Yesterday’s EYCI figure of 449.5c trimmed another 10.25c off the indicator over the past week.

Big negative impacts were seen over the past week among EYCI eligible cattle at most major selling centres in NSW and Queensland, which contribute strongly to the indicator’s overall direction:

  • CTLXwas down 25c on the sale the week prior, averaging 482c/kg cwt
  • Gunnedahwas down 12c wee-on-week, averaging 445c
  • Roma Storewas down 32c averaging 440c
  • Dalbywas down 12c averaging 438c, and
  • Dubbo was down 11c to 464c

The only exception to the trend was Wagga, where EYCI eligible cattle rose 10c to about 502c this week.

Yesterday’s EYCI figure at 449.5c was almost 72c/kg below where it sat this time last year.

The Eastern Young Cattle Indicator is a seven-day rolling average of young cattle from 25 saleyards across Queensland, NSW and Victoria. The figure is expressed in c/kg carcase weight. The EYCI includes vealer and yearling heifers and steers, grade score C2 or C3, with live weights from 200kg up.

The consistent downwards trend in the EYCI so far this year follows a tough 2018 year where it averaged 511¢/kg, down 91¢ or 15pc on the year before.

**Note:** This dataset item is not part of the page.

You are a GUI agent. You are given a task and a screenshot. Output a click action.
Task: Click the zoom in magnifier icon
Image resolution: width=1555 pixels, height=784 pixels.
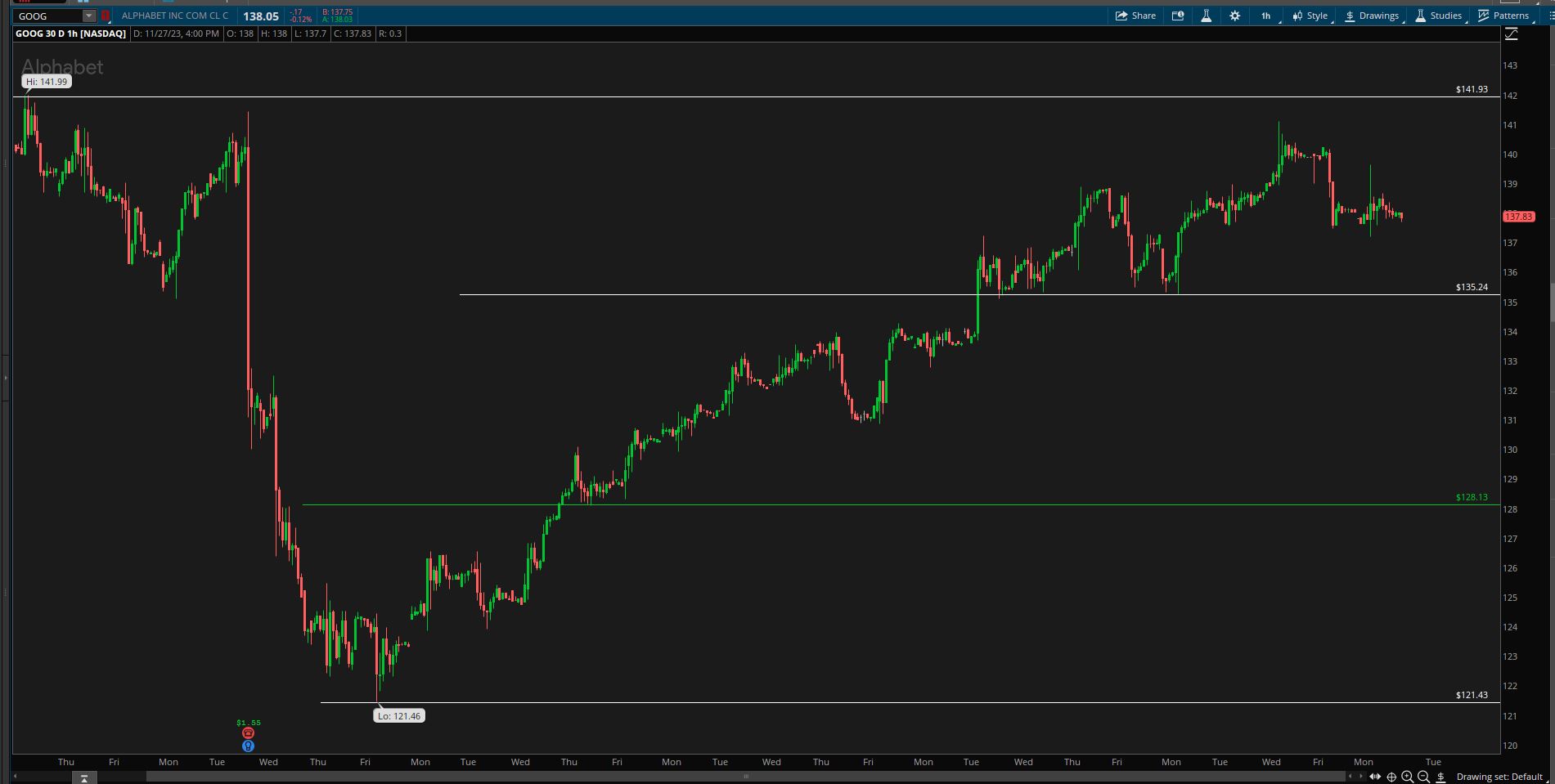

The major concern for the industry now is the scenario in which conditions do not improve during the southern autumn and coming into winter. This would likely result in further destocking and downward pressure on prices, particularly for store-condition  and young cattle.

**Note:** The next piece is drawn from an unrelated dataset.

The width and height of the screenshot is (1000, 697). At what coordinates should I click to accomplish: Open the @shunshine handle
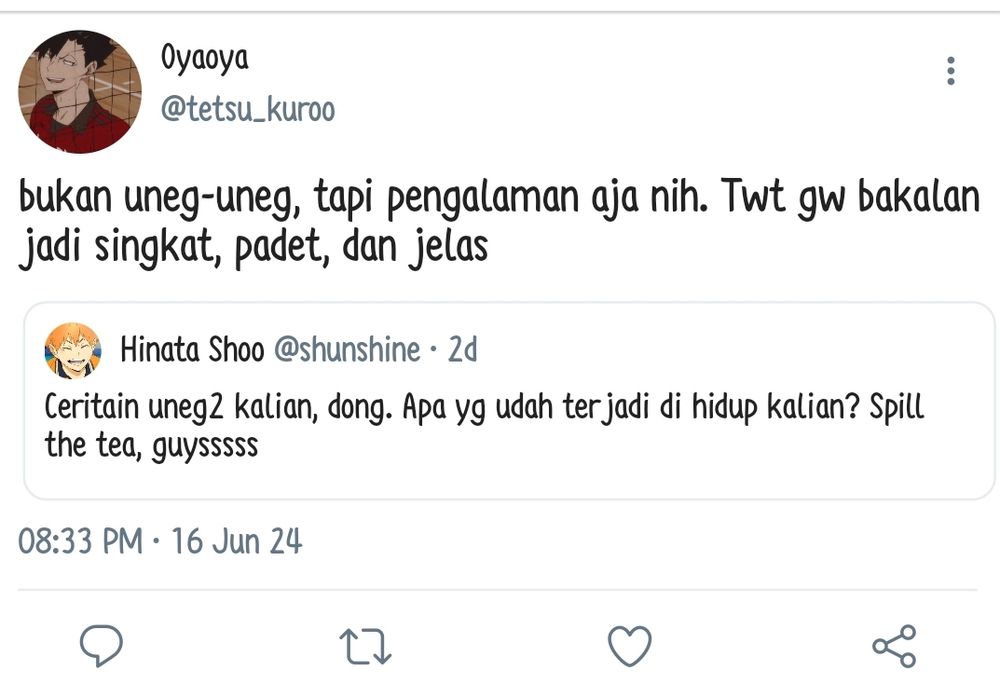tap(346, 350)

Unfortunately, this scenario is becoming more probable as the year progresses.

MLA senior analyst Scott Tolmie said the ongoing seasonal and destocking pressure and lack of restocker demand was the big driver of the EYCI’s recent performance.

“More and more of these poor-conditioned young cattle are finding their way to market, as producers run out of feed or water, or both,” Mr Tolmie said.

“We’re getting very close to levels we haven’t seen in the EYCI for four years,” he said.

He said the current EYCI figure would arguably be worse, except for the fact that it did not factor in young cattle below 200kg liveweight.

Because of the extreme conditions this year, a much larger proportion of sale animals are falling below the EYCI’s liveweight cutoff point. Those very light young cattle had suffered badly in the market, because there was little restocker interest in many regions and feedgrains and forages remained very expensive.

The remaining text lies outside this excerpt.